I am not a scholar of Australian history, but have read several serious treatments of the early days covered by this Volume 1 (which roughly concludes with Macquarie's demise in 1824), and Hunt appears scrupulously accurate on the facts. He also adds a good deal not included in standard histories that is not only amusing but sometimes quite telling in its particulars. Of course, what Hunt makes of the facts is another matter. A blurb on the jacket rightly refers to this as "hilarious history." Readers might be forgiven if they occasionally feel awash in puns, clever innuendos and satirical claims. So, probably you should not make this your exclusive source for the history of the persons and period treated! But either as an antidote to drier treatments or simply for a good deal of fun, I am happy to recommend "Girt" --- and I look forward to Volume 2.
I finished Girt last night. It's a darkly hilarious and historically accurate satire of Australian history. If Terry Pratchett was a historian, rather than a fantasy author, he'd have produced work like this.
You'd like this if Python, Adams, Pratchett or Bryson are up your thing.
I needed a good book on Aussie history to help me with a fiction series, and this book was not only educational but downright hilarious! Hunt makes liberal use of irony and sarcasm, so it's easy to see how someone could take his chapter on Aussie native cultures the wrong way. But it was all in good fun and entirely consistent with his scathing roast of historical figures and European cultures throughout the book. I learned, I laughed, and I plan on reading it again. It was recommended to me by an Australian, and I had more fun reading it than any other book I bought last year.
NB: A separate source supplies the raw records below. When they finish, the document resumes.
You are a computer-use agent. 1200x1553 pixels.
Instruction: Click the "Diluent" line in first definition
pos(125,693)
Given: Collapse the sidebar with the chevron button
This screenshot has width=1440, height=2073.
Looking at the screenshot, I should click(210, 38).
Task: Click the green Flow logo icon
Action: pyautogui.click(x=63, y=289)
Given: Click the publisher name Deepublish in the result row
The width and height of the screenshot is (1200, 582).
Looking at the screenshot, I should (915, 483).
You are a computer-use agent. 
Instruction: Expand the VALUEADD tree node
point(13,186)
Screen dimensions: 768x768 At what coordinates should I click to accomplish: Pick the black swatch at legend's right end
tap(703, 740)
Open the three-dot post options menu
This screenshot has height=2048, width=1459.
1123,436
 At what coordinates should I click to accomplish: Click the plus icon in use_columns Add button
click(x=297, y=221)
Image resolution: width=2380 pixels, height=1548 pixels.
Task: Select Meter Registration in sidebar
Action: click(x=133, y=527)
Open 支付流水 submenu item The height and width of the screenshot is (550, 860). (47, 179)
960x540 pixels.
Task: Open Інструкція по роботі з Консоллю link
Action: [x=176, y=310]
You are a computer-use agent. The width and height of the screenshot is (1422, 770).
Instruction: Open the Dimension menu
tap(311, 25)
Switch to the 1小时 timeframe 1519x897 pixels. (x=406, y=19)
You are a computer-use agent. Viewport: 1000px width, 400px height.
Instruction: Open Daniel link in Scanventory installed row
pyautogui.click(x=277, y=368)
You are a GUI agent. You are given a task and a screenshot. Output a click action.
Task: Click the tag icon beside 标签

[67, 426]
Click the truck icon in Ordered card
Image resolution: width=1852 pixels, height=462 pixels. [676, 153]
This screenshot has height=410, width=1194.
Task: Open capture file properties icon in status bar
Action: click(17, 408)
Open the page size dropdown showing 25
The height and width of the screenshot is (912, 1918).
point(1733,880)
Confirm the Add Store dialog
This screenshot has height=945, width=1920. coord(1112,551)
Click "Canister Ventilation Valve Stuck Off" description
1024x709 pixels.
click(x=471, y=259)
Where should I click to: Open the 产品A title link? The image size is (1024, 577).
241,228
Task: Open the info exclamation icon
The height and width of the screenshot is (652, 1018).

Five stars? That's reserved for classics such as "To Kill A Mockingbird", so how can this get five stars? Well. because its brilliant!
It should be noted that you ought to know something about Australia's history - you don't need to be a Historian, but familiarity with the basic story is helpful, It is also helpful to not be concerned about the destruction of "sacred cows".
And whatever you do, read the footnotes! They are plentiful, and quite brilliant, Strictly speaking they are more commentary then reference, but the unorthodoxy is simply part of the style of the author.
Not sure if everything is true, but I love the adventure.
This was a fantastic book, I have been looking around for something written in a similar style, but there is nothing like it.
As a life long lover of history, one thing that has always been challenging is the dry nature of some history writing. David Hunt challenges this convention with his humorous and cheeky take on early Australian history.
This book frequently made me laugh out loud, which made me really popular in the Sydney Trains Quiet carriage.
This book traces history from the First Australians all the way through to the end of Governor Macquarie, describing the characters the way you would read about them if they were still around today, warts and all; rather than the clinical, lofty figures that stare at us from statues, paintings, and books, we are told about Gov Macquarie's corruption, Macarthur's Clive Palmer like behaviour, and how much of bastard that Governor Bligh really was.
This is a very well written book with a touch(well, more than a touch!) of wit. A lot of research has gone into it to verify the facts, so it's interesting to note that a lot of these early heroes we continue to regard and revere, were bloody rat bags!!! Very good read!